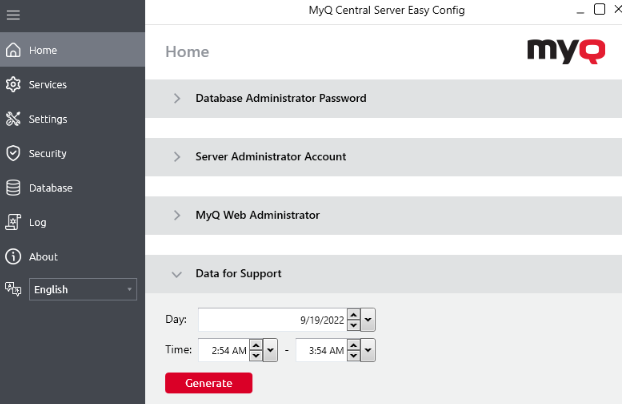
Task: Click the Day date input field
Action: pos(270,320)
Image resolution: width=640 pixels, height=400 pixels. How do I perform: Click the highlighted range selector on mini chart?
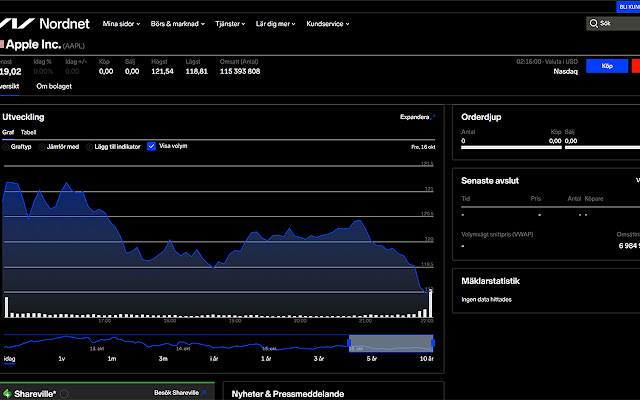point(390,343)
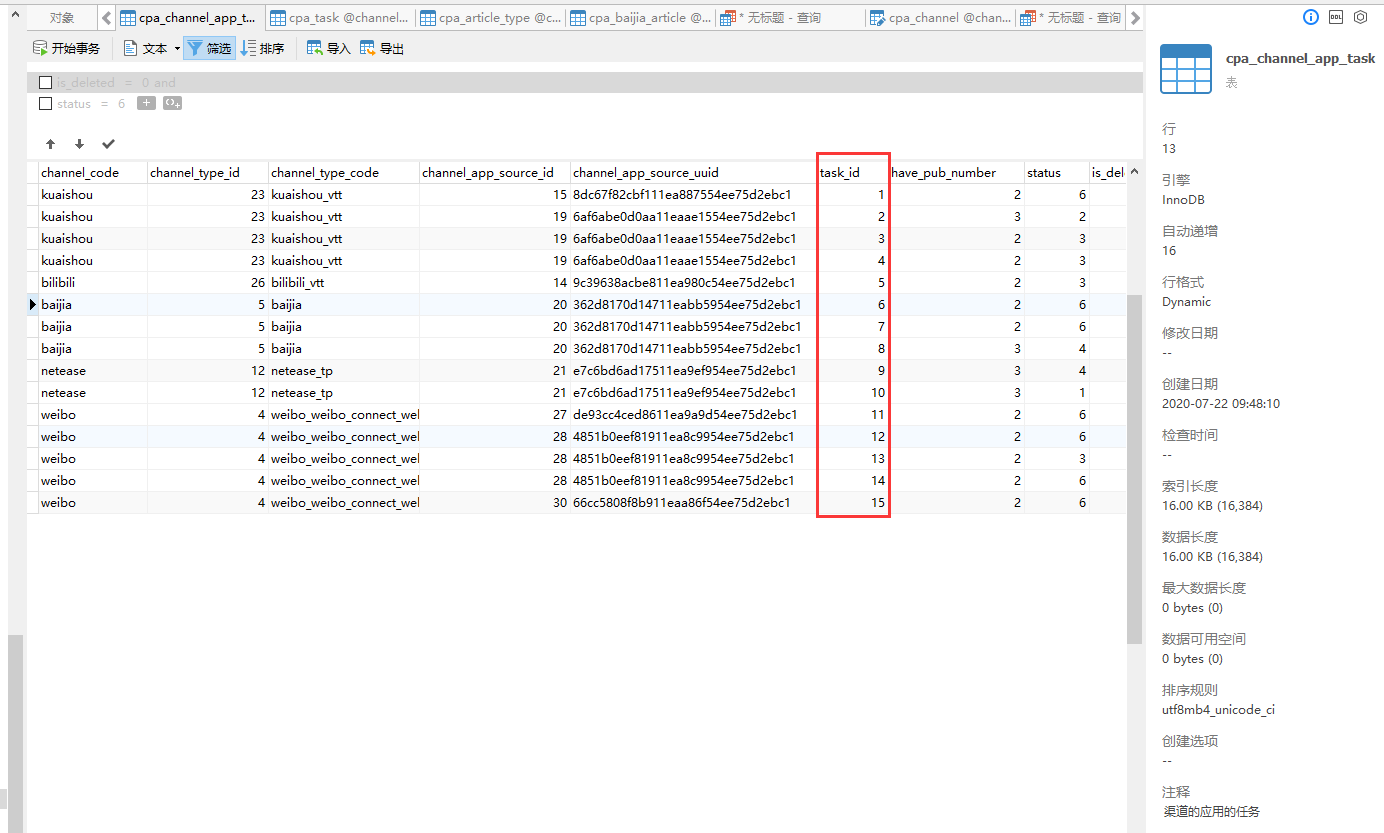The height and width of the screenshot is (833, 1384).
Task: Click the task_id column header
Action: click(840, 173)
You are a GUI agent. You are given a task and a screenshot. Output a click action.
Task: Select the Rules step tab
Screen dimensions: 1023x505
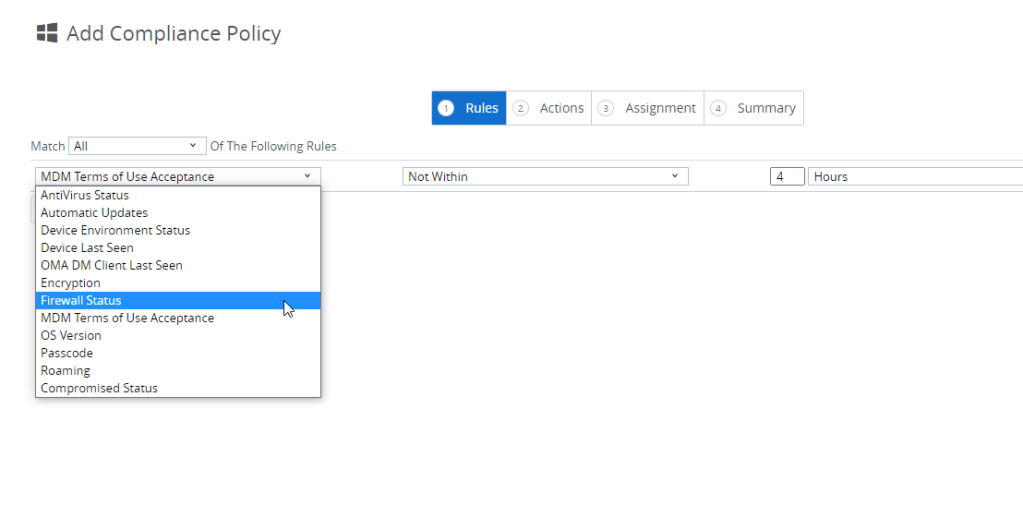coord(469,108)
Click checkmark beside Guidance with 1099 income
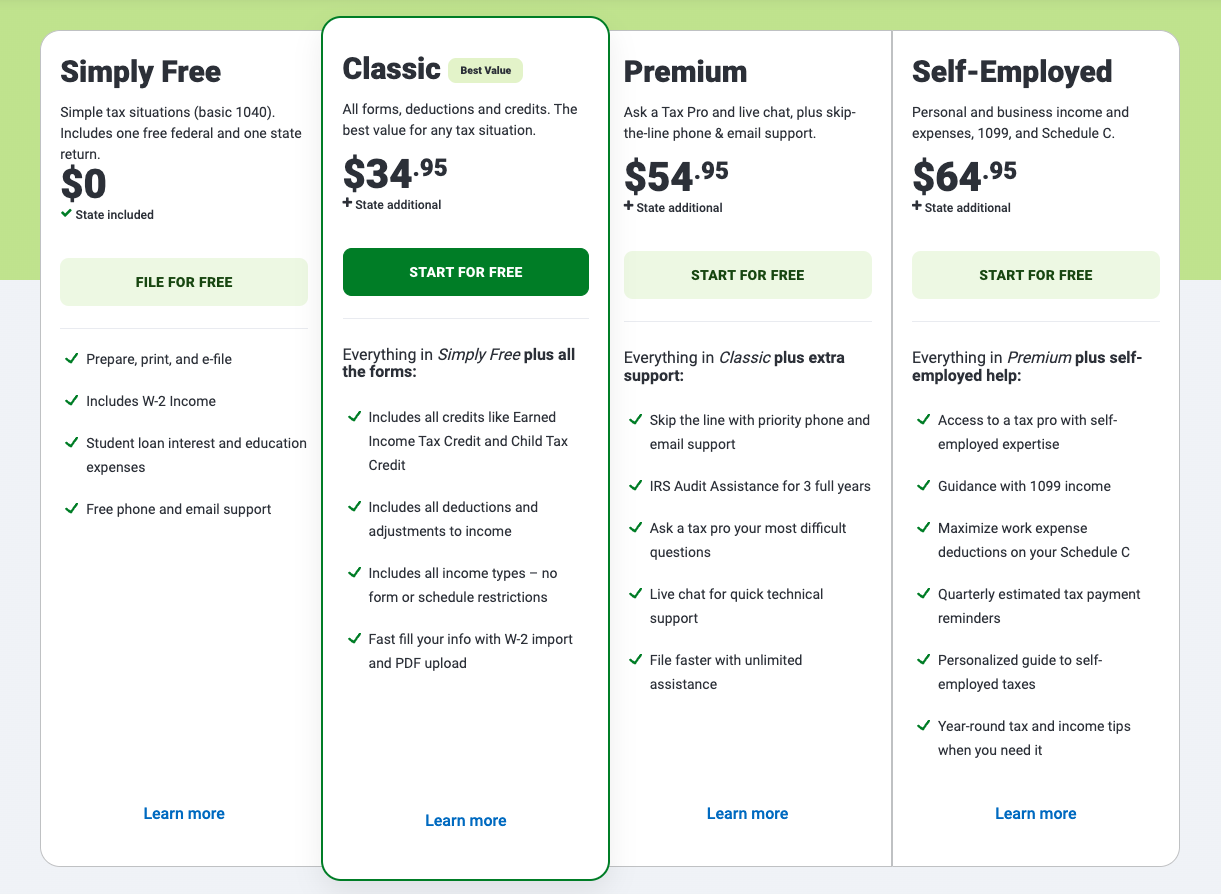 [923, 485]
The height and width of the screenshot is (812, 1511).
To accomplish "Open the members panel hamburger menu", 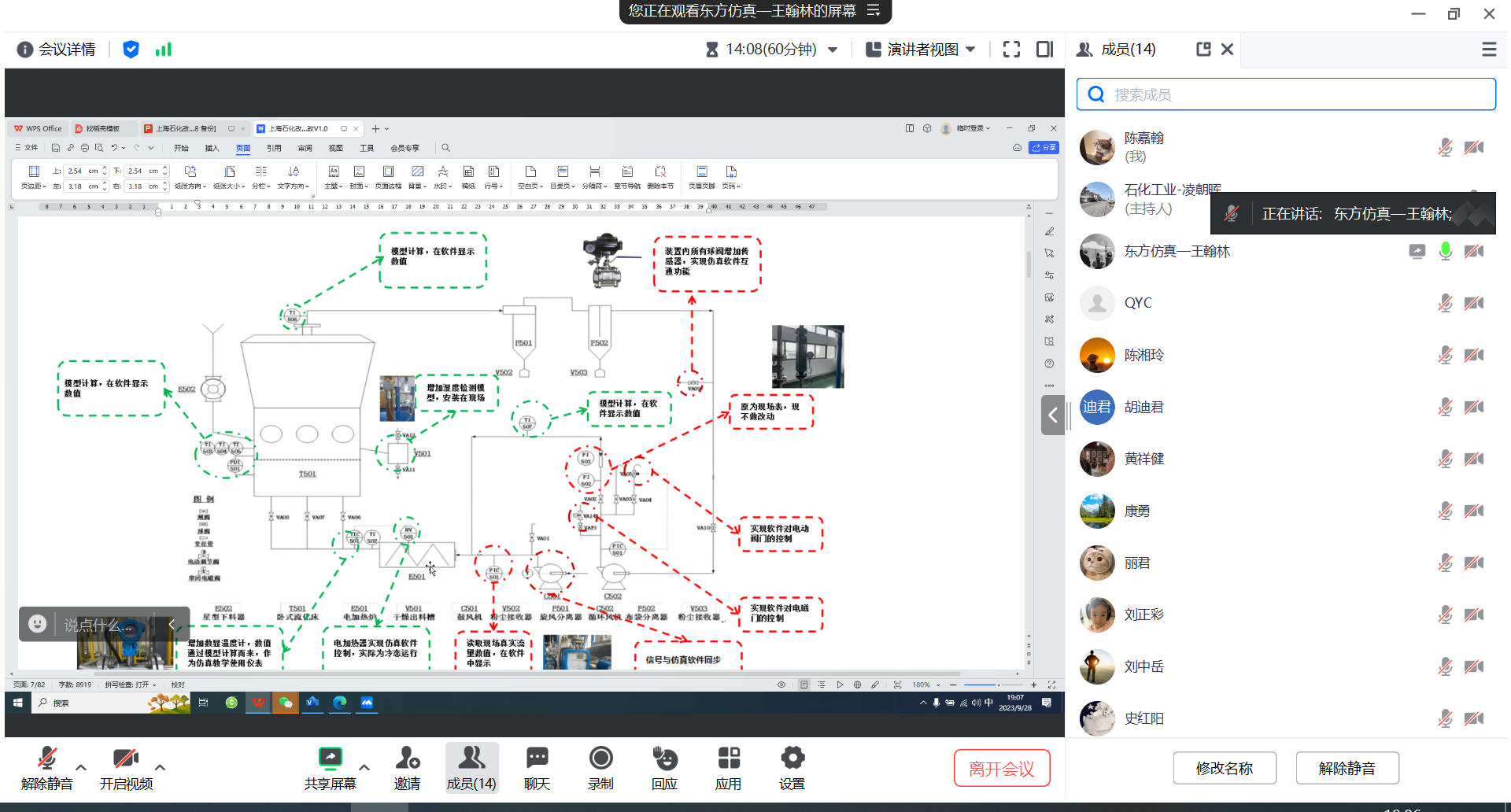I will tap(1489, 50).
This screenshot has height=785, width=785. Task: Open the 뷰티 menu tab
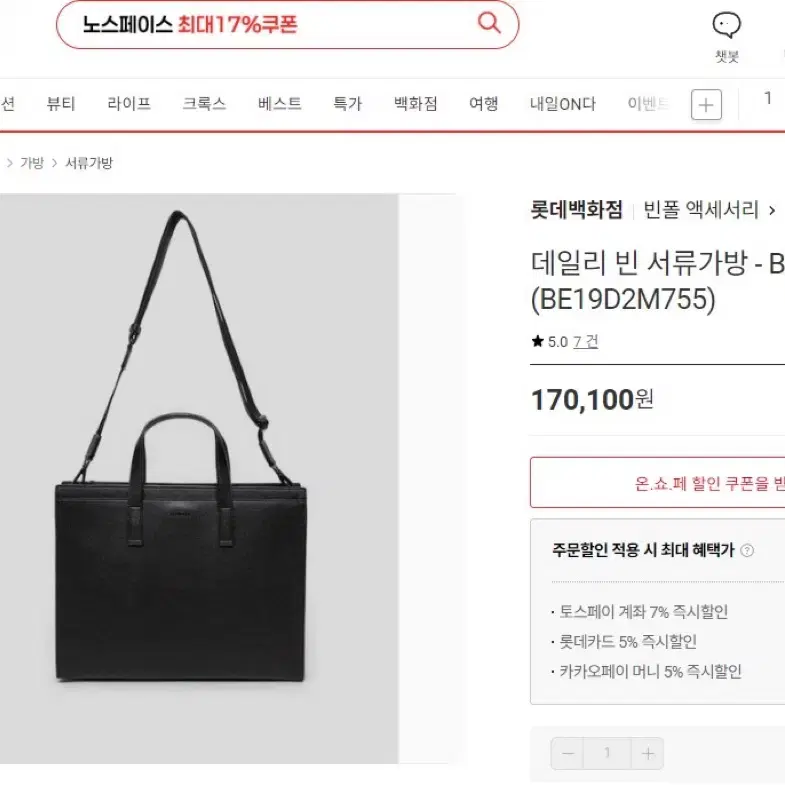[61, 104]
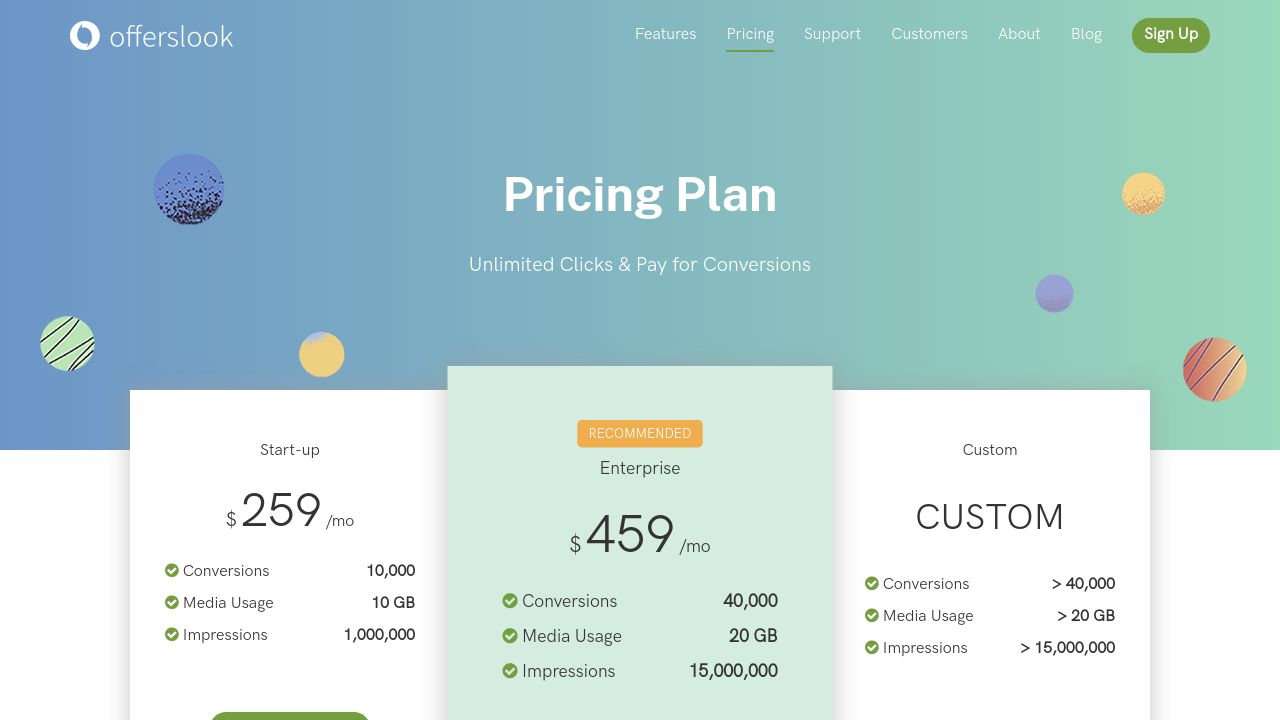
Task: Click the Start-up Impressions checkmark icon
Action: (172, 635)
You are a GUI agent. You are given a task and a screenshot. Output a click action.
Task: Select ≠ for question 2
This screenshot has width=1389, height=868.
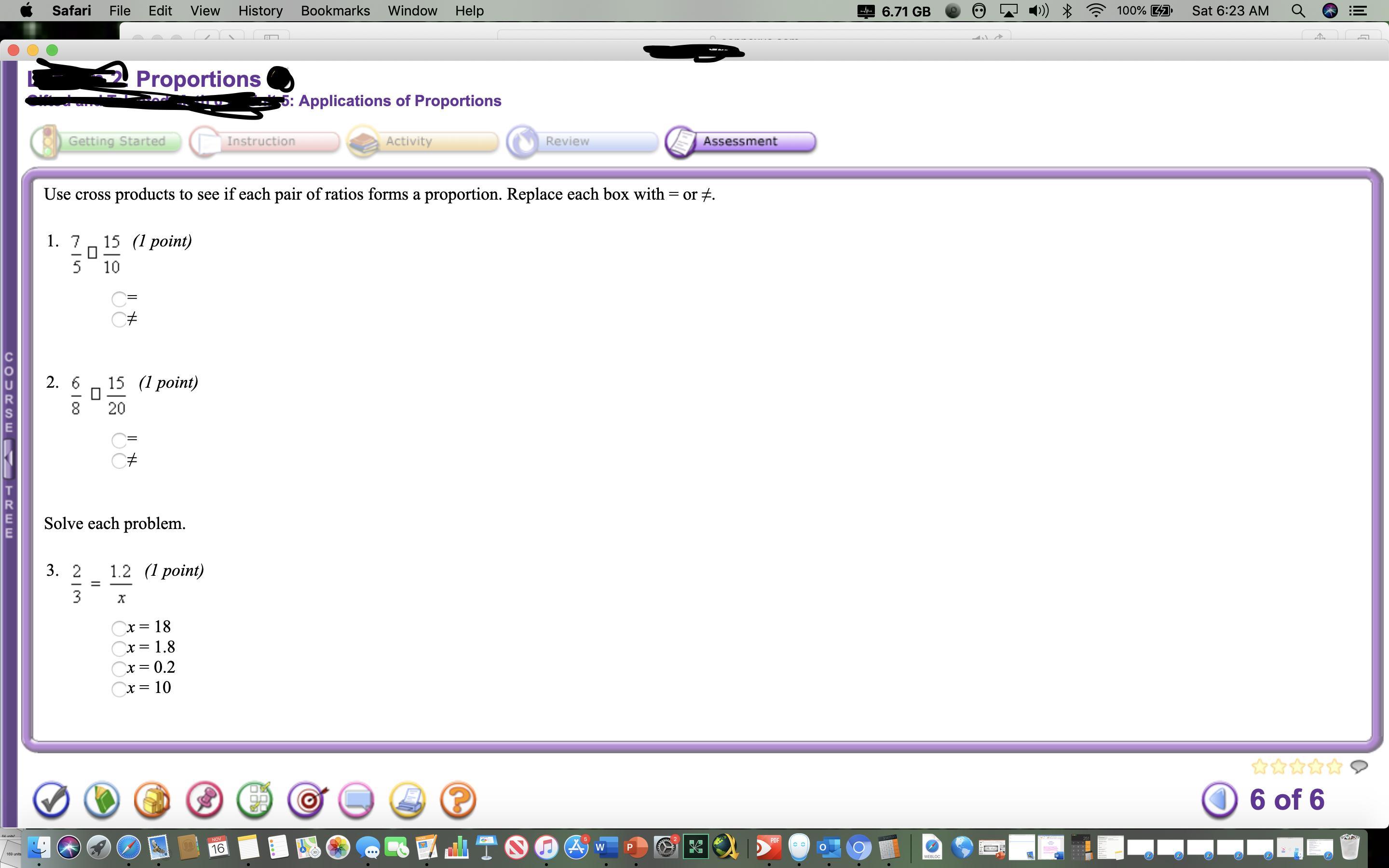119,461
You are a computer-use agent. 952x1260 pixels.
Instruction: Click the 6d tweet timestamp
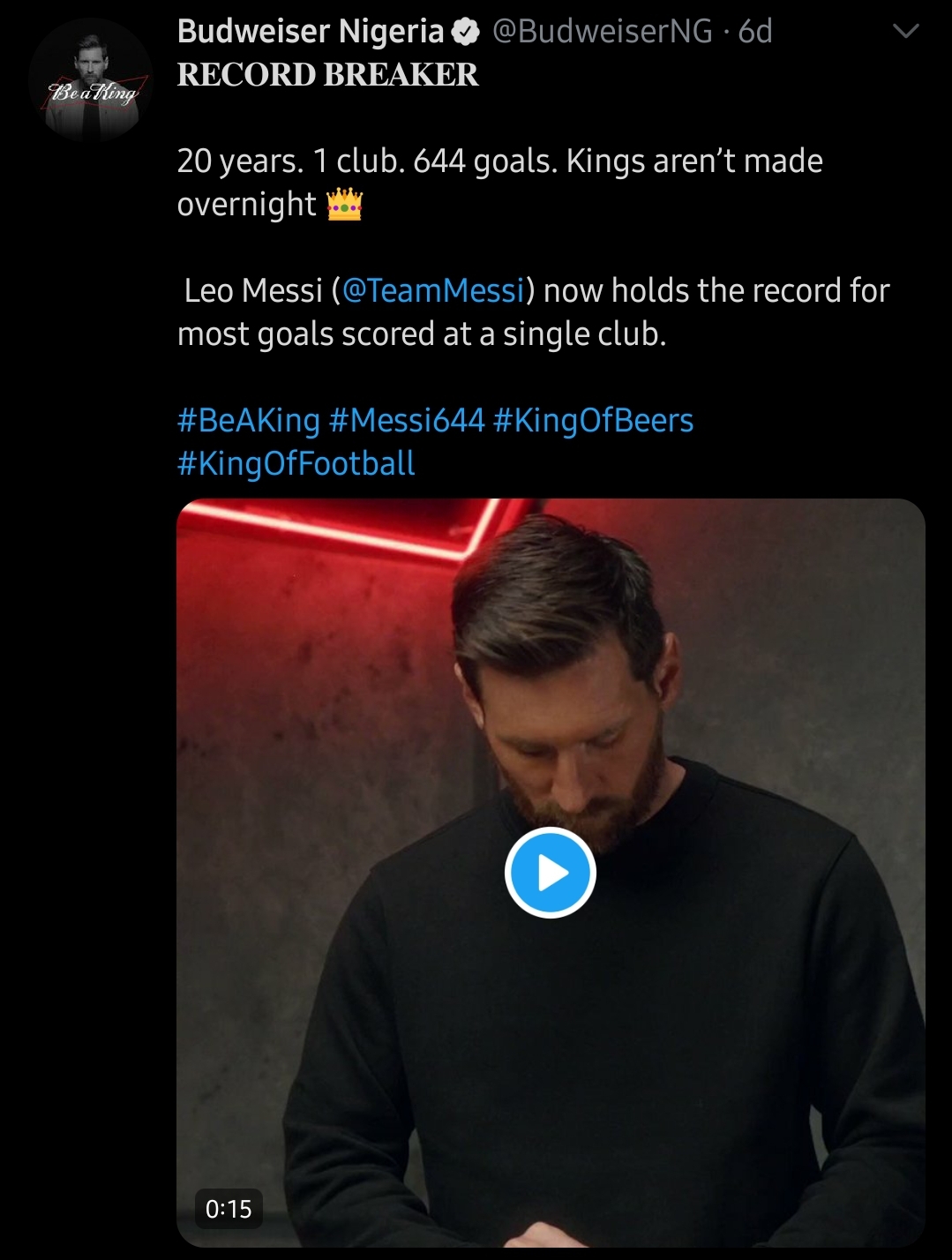tap(755, 32)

----

WHAT YOU SHOULD DO >> Reproduce word for word the rows starting with the line that contains "You are a computer-use" and going on through the end of the rows. Leave the pictures out of your answer.

WORKED SOLUTION >>
You are a computer-use agent. 952x1260 pixels.
Instruction: Click the 6d tweet timestamp
tap(755, 32)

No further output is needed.